お庄は「なにしてんの、この人たちw」と思いながらも興味が湧き、この土地に降りた。幕の外から男たちに向かって、この国は何という国かと尋ねた。

「自由仕躰国」と神の掟

「はて、聞きなれない『日本』という国の言葉が聞こえる」と男は不思議に思いながら、幕越しに「この国は自由仕躰国(じゆうしたいこく)だ」と答えた。お庄はどのような文化風習のある国かとさらに尋ねると、ひとりの男が幕から顔を出し、「この国は自由仕躰国という名の通り、生活するには何不足なく自由なのだ。しかし、ただひとつだけ難儀な掟がある。

この国ではたとえ夫婦間の色事であろうとも、交わるときは、必ず交わる前に身を清め、神前でおみくじを引かなくてはならない。くじで一が出れば一回だけ交合ができる。二が出たら二回、三が出たら三回できる。

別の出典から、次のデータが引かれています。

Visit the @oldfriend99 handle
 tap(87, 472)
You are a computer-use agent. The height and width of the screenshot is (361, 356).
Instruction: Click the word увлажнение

もし交わりの前に神前で参らず、くじも引かずに交合を行うものがあれば……たちまち女陰の中に水が湧き、無限地獄の苦しみとなる。そして男根は一生涯、勃起することができず二度と交合ができなくなるのだ……!

ああ恐ろしいこと!(ガクブル) それゆえに常々男女とも交合をめんどくさがるようになり、口を吸うだけだったり、お互いの性器を見せ合いっこして興奮するばかり。そんなときに勃つ男根のかなしさったら……」

お庄はこの国の掟を知り、「男女の交わりを神に任せ、神の御許しのない内に楽しいことができないなんて、どんな戒め!」と思いながらも、「神の習わしに対し、良い悪いというジャッジできるはずがない」と思い直した。しかしながら人と人とが交わることはこの上ない楽しみであるが、神の戒めがあるのならば交合の他には楽しみはあるのかと男に尋ねた。

「ここから二十里ばかり離れたところに『手細工の森』がある。お望みならば、お連れしよう。」

お庄は「これは面白そう」と思い、男に案内してもらうことにした。